Plans for communicating important protocol amendments to relevant parties (e.g. trial participants, ethical committees) {25}
Approved protocol modifications will be communicated to sites by the Trial Manager and relevant site documentation will be updated.
If any urgent safety measures are taken the CI/Sponsor shall immediately and in any event no later than 3 days from the date the measures are taken, give written notice to the relevant REC of the measures taken and the circumstances giving rise to those measures.

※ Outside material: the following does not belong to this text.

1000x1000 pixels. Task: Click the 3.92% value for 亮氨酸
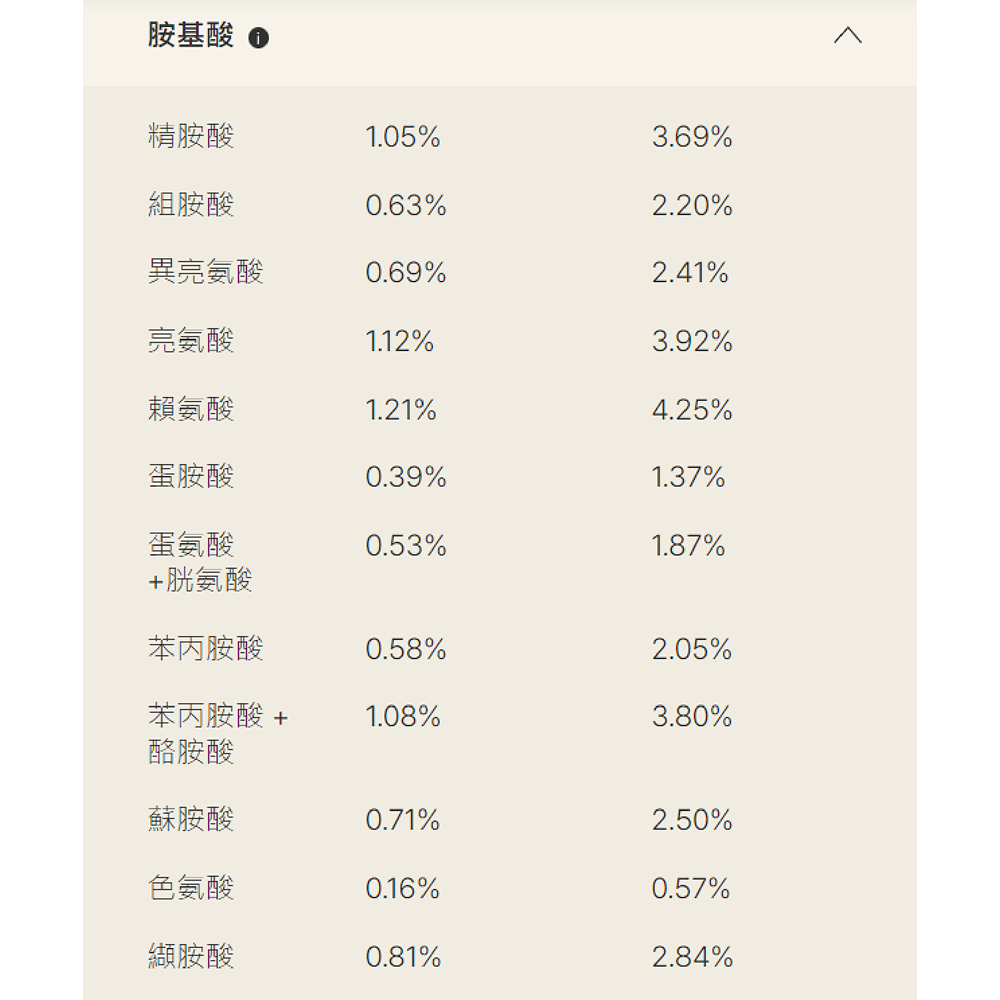(x=692, y=342)
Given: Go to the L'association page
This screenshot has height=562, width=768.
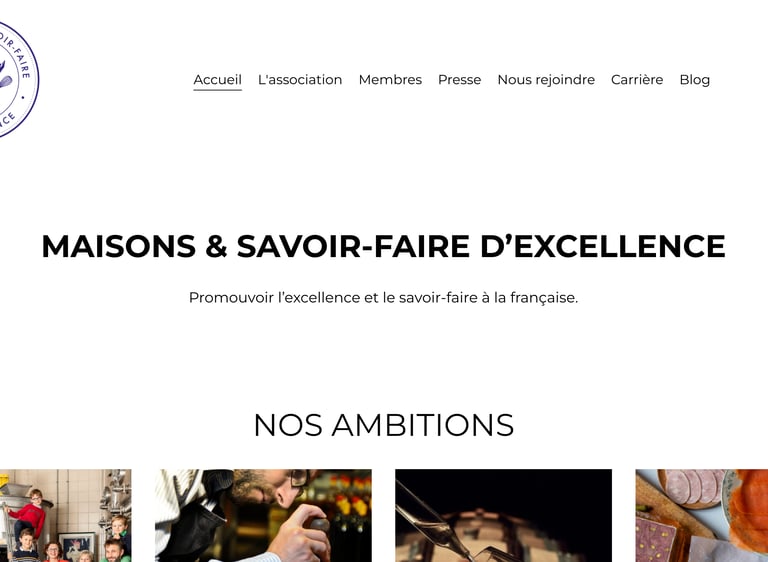Looking at the screenshot, I should [x=300, y=79].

If, in the opinion of the Chief Investigator, clinical events indicate that it is not justifiable to continue the trial, the Trial Steering Committee may terminate the trial following consultation with the Sponsor.
Dissemination plans {31a}
Verbal or written discussion of results prior to study completion and full reporting should only be undertaken with written consent from the Sponsor. All information obtained as a result of the study will be regarded as confidential, at least until appropriate analysis and review by the investigator(s) are completed.
The results may be published or presented by the investigator(s), but the Sponsor will be given the opportunity to review and comment on any such results before any presentations or publications are produced. All publications and presentations relating to the study will be authorised by the Trial Management Group. Authorship will be determined according to the internationally agreed criteria for authorship (www.icmje.org). Authorship of parallel studies initiated outside of the Trial Management Group will be according to the individuals involved in the project but must acknowledge the contribution of the Trial Management Group and the Study Coordination Centre.
Novartis, as study funder, will be informed of study publications as per the contract between Novartis and Imperial College.
Internet and social media will be used to disseminate trial results to wider stakeholders such as healthcare professionals, patients and the public.